母が父にたいへんな暴言を吐くということがおき、連日、日に日に内容がひどくなり。その日は、どちらもか、どちらかか、死ぬか、殺すか、殺されるか、わめいていて、わたしは自転車のタイヤに空気を入れていて、それ(どれ?空気入れるヤツ)を振り上げて、ふたりとも殺して自分も死ぬというようなことを言って、「もうこんなんいやや」と叫んで、「やめてよ、家族やのに」と泣き叫んだところで、まさか自分がこの言葉をつかうなんてとおどろいた。その日からだんだん。わたしは父のくらしに積極的にコミット(←言ってみたかっただけ)するようになった。11ヶ月後にそれらが介護だと知る。両親とわたし。なにかおかしくなったのかもしれないけど、わからないままくらしを続けた。それは結局いまもわからないし、なにもおかしくないかもしれないし、なにもかもおかしいのかもしれないけど、それはだいたいどうでもいい。
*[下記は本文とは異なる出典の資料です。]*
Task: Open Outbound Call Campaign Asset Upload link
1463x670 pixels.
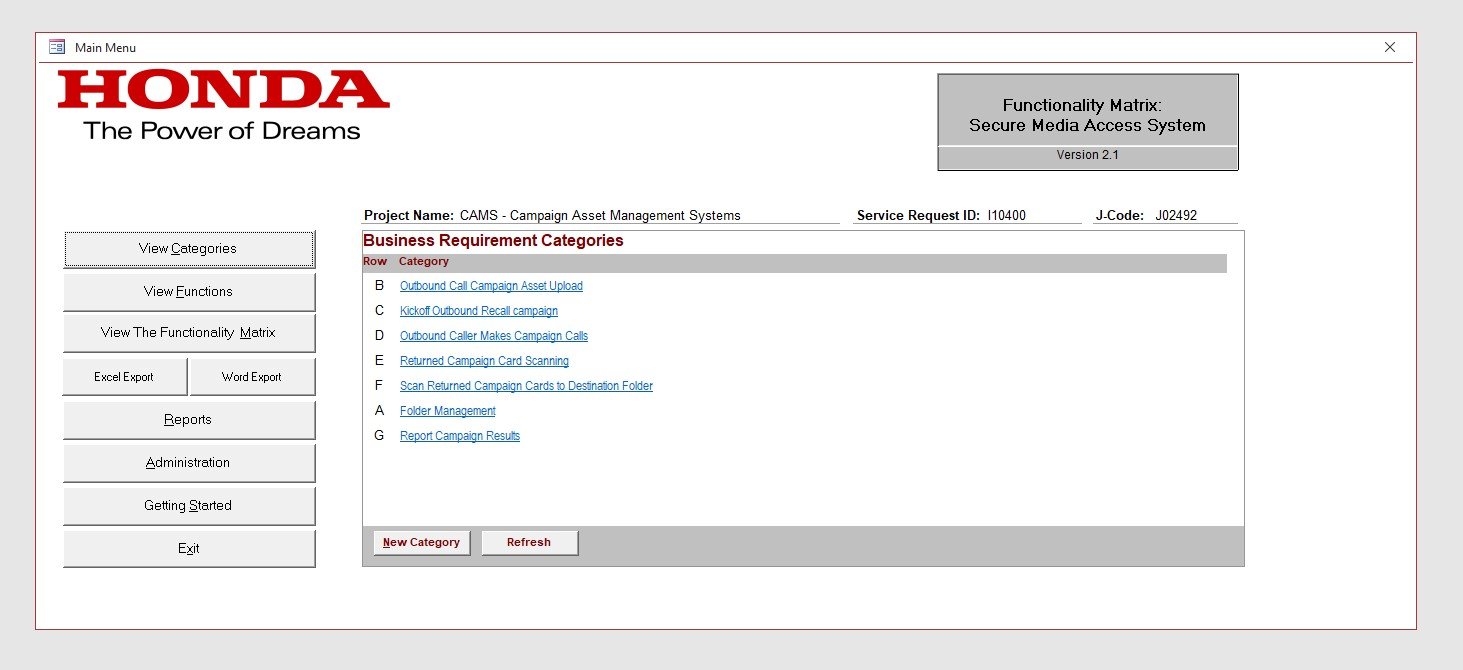Action: [x=491, y=286]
一緒に暮らすメンバーに、結婚や離婚、同居や別居、生活スペースの縮小や移動があった。あきらかにくらしが変わる。家具を処分し、引き出しを整理し、蛍光灯を交換し、そのぜんぶにあれやこれやと思い出すことがあり、そのすべてに恨みがあり、憎らしく、怒りがあり、悲しい気分がはじまり、ひとしきり泣いて、首をつろうとしたり、腕をきろうとするけど、左腕はすでに満タンで、さいごから何年経ったのかと数えたいけどおぼえてない。理想のくらし、理想の家族、理想の親、理想のきょうだい、理想のこども。理想のじぶん。じぶんの理想。ここにはなく、そのとき必要なものを手に入れ、不要になって処分する。


ある日。19時ごろ。父が玄関に立っていた。クツをはいて帽子をかぶり杖をもって。いまからデイサービスに行くので、むかえにきてくれる職員の人を待ってると言う。今朝8時に行って17時に帰ってきたばかりだと説明する。おなじことをなんどか言って気づく。「今日はもうどこにも行かんよ」。父は少しおどろいているようにみえたけど「そうか」と言って部屋にもどる。それに付き合い、冒険に出る前に気がついてよかったと思った。
どうだこうだと思ってもなにも変わらず、こうだと思ってもすぐに変わる。だいたいのことについてどうでもいいと思う。
冒険でも未遂でもなんでもないはなし。